2011-05-24
The Bridge on the River Kwai
The Bridge on the River Kwai (David Lean, 1957)
The Bridge on the River Kwai is a widely popular and acclaimed film from one of the most famous British directors of all-time: David Lean. With 7 Oscars and a #83spot on the not-so-viable IMDb Top 250, the movie should at least ring a bell to anyone. As for its over-heroic characters or its La Grande Illusion wannabe war prisoner flick, The Bridge on the River Kwai sure lets you with an illusion of a great movie. Like François Truffaut said Le pont de la rivière Kwai est un film conçu pour épater l’Académie et empiler les statuettes dorées ornées d’un homme nu tenant une épée en guise de phallus. Well, I’ll translate this citation like this : The Bridge on the River Kwai was made to impress the Academy and pill up those little golden naked men holding their sword as a phallic substitute. The guy couldn’t be more right.
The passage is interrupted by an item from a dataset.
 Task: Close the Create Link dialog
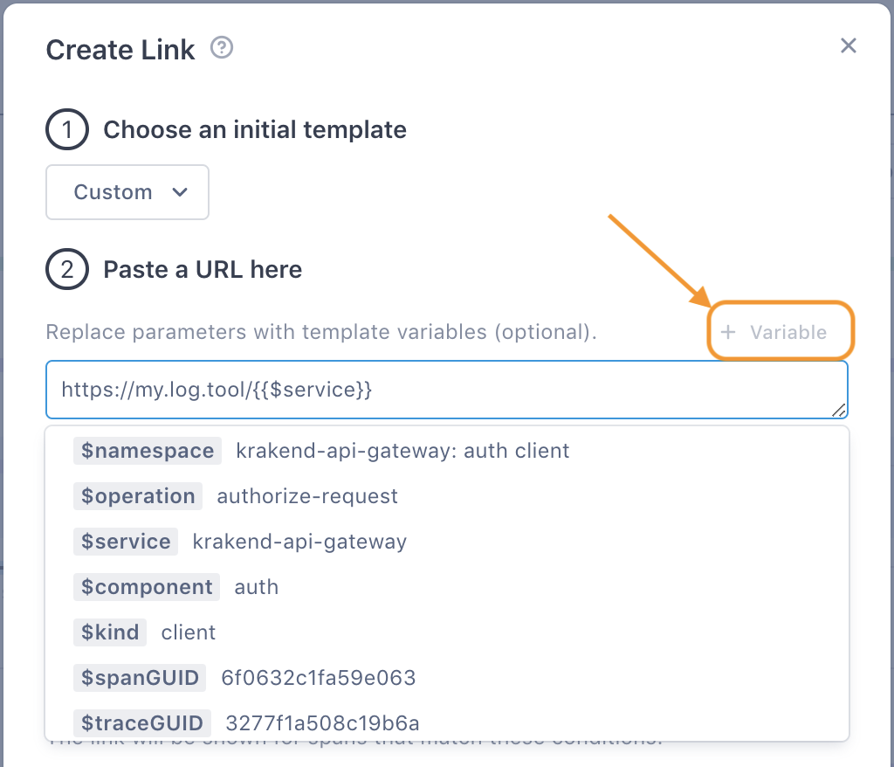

I have a profound aversion towards those films made for a moment, I even prefer the Tom Hanks/John Candy comedy Volunteers where they built a bridge for an important convoy of Viets to cross a river. The Bridge on the River Kwai tells the story of British soldiers captured and forced to built a bridge over the Kwai river. The many face to face between the two leaders wants to demonstrate how mentally strong they are and how they will fight for their men. Anyhow, I kept comparing the dynamic of the prison camp with the dynamic of La Grande Illusion, made twenty years earlier. Renoir’s film is so much deeper and richer than Lean’s spectacular film about courage and brainwashed Army concepts can’t keep the pace and level of the inventive “mise-en-scène” from Renoir just make The Bridge on the River Kwai look even lesser than it actually is.
However, as a whole, the movie is entertaining and the goal is achieved, heroism and courage sweat from the entire film. Although even if they are oversimplified and stereotyped every character still works. The whole story makes you hold your breath and there are moments of pure cinema, but the film isn’t as great as Lean’s other films, say Brief Encounter or Lawrence of Arabia.
David Lean is the kind of filmmaker capable of great and less than average pictures, a fellow critic, Kevyn Knox compared him to Steven Spielberg which I think are two similar filmmakers. They both made superb technical films with great budgets, great recognition, and lots of box-office entries while having a constant lack of soul in their filmmaking approaches.